Components of the intrinsic cell death pathway are genetic modifiers of Hipp-mediated chemosensitivity. (a) Western blot analysis of Mcl-1, Bcl-2, Bcl-X_L, and Bim in Tsc2^+/−Eμ-Myc tumors. Extracts were derived from: Tsc2^+/−Eμ-Myc (lane 1); Tsc2^+/−Eμ-Myc/Mcl-1 (lane 2); and Eμ-Myc/Bcl-2 (lane 3) cells. (b) Kaplan–Meier curve demonstrating response of Tsc2^+/−Eμ-Myc/Mcl-1 tumor-bearing mice to Hipp, Dxr, Rap or a combination of treatments. n=10 mice per cohort, P=0.157 for Hipp+Dxr versus Dxr. (c) Kaplan–Meier curve demonstrating response of Eμ-Myc/Bcl-2 tumor-bearing mice to Hipp, Dxr, Rap or a combination of treatments. n=10 mice per cohort, P=0.118 for Hipp+Dxr versus Dxr. (d) Western blot analysis of Tsc2^+/–Eμ-Myc lymphomas expressing the indicated shRNAs or Mcl-1 cDNA (lane 5) and probed with antibodies to the proteins denoted to the left of the panels. h, human; m, mouse. (e) Quantitation of Noxa RNA levels by RT-qPCR from total RNA isolated from Tsc2^+/–Eμ-Myc lymphomas expressing the indicated shRNAs.
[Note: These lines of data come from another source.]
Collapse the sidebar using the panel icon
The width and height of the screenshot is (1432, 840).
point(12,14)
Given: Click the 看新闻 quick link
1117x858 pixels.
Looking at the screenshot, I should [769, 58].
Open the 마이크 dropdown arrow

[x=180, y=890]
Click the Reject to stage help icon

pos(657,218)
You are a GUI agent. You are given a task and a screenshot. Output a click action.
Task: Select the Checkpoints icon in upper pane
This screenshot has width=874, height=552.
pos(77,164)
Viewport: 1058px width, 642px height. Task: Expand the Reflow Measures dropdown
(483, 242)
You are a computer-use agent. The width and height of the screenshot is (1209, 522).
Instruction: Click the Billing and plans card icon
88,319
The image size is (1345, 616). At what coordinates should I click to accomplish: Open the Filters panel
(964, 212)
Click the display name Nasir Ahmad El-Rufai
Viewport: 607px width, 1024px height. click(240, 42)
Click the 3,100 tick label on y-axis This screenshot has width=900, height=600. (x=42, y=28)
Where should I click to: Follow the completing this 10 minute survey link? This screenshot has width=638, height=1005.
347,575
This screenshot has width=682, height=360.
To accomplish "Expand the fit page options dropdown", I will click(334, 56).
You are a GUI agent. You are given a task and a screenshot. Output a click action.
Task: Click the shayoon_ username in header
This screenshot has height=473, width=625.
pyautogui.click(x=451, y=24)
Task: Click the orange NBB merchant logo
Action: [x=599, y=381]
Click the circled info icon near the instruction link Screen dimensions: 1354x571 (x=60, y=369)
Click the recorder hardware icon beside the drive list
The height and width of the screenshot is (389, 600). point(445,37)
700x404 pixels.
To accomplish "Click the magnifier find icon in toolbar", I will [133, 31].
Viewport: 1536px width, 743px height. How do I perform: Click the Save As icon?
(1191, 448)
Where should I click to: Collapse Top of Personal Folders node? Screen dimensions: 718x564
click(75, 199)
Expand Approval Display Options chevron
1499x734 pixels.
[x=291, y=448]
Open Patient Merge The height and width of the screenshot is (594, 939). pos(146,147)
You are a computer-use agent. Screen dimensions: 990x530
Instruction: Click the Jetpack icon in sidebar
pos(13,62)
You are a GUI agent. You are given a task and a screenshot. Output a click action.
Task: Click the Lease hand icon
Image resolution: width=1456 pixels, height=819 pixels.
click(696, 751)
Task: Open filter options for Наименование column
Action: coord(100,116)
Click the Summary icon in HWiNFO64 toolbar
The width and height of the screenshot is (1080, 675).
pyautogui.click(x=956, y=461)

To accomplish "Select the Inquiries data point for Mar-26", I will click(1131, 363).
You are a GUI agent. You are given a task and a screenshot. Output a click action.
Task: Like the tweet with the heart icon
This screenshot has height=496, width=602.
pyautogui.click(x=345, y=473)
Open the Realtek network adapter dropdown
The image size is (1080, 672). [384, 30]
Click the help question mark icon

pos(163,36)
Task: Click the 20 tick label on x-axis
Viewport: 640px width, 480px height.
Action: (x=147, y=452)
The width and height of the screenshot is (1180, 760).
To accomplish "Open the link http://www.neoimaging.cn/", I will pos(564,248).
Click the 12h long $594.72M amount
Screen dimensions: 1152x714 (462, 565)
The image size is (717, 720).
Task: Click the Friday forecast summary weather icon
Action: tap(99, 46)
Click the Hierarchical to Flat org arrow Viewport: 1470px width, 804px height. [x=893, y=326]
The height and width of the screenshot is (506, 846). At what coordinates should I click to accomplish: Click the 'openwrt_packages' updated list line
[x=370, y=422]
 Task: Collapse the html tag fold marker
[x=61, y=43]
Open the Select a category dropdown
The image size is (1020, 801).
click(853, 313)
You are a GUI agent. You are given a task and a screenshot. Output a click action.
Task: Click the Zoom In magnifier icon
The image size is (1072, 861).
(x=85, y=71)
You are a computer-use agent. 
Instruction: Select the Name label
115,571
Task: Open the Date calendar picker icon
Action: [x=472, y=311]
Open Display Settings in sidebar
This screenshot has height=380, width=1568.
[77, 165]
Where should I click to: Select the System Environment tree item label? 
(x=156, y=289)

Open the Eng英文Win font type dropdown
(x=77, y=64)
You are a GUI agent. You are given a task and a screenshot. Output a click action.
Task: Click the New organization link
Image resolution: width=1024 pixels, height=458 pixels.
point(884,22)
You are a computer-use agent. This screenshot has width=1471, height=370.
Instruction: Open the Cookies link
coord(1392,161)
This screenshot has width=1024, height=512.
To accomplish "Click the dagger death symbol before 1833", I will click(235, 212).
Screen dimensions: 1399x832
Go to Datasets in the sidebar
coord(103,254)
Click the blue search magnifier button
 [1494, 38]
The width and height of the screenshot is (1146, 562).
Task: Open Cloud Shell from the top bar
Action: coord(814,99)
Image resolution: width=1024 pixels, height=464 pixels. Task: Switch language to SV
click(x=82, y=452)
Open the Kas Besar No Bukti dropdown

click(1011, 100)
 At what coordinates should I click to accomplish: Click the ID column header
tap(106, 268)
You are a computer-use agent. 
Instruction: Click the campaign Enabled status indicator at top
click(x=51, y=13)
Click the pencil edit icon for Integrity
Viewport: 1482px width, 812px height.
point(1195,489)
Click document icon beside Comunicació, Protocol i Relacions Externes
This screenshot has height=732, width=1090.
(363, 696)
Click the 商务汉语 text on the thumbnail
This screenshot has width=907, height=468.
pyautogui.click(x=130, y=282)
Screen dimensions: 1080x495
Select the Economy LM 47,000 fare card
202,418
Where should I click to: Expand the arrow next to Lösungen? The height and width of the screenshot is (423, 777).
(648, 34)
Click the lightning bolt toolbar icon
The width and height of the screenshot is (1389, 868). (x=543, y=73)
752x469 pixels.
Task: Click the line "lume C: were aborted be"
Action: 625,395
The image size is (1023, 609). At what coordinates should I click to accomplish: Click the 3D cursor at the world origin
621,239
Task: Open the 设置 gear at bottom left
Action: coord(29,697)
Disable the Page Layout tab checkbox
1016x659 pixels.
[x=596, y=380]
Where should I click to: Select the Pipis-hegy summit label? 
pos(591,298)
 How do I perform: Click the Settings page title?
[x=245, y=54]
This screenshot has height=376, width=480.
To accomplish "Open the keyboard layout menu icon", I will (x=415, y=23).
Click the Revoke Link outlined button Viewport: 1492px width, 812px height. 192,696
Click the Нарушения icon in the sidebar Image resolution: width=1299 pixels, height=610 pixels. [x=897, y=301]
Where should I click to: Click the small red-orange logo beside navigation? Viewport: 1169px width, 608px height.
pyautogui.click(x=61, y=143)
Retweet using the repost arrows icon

The values were normalized to β-actin mRNA. (f) Kaplan–Meier curve demonstrating response of Tsc2^+/−Eμ-Myc tumor-bearing mice expressing the indicated shRNAs, or overexpressing Mcl-1, to Hipp+Dxr combination treatment. n=8 (Tsc2^+/–Eμ-Myc/shFLuc.1309), n=9 (Tsc2^+/–Eμ-Myc/shNoxa.870), n=10 (Tsc2^+/–Eμ-Myc/shNoxa.1678), n=10 (Tsc2^+/–Eμ-Myc/Mcl-1); P<0.001 for Tsc2^+/–Eμ-Myc/shFLuc.1309 compared to Tsc2^+/–Eμ-Myc/shNoxa.870. (g) Kaplan–Meier curve demonstrating response of Tsc2^+/−Eμ-Myc tumor-bearing mice expressing the indicated shRNAs or overexpressing Mcl-1 to Hipp+Dxr combination treatment. n=5 (Tsc2^+/–Eμ-Myc/shFLuc.1309), n=4 (Tsc2^+/–Eμ-Myc/shBim.764), n=4 (Tsc2^+/–Eμ-Myc/shBim.825), n=5 (Tsc2^+/–Eμ-Myc/Mcl-1); P<0.001 for (Tsc2^+/–Eμ-Myc/shFLuc.1309 compared to Tsc2^+/–Eμ-Myc/shBim.825). (Note that the shFluc.1309 cohort in this experiment was independently derived from the one present in panel 2F and shows a slightly shortened tumor-free survival period.).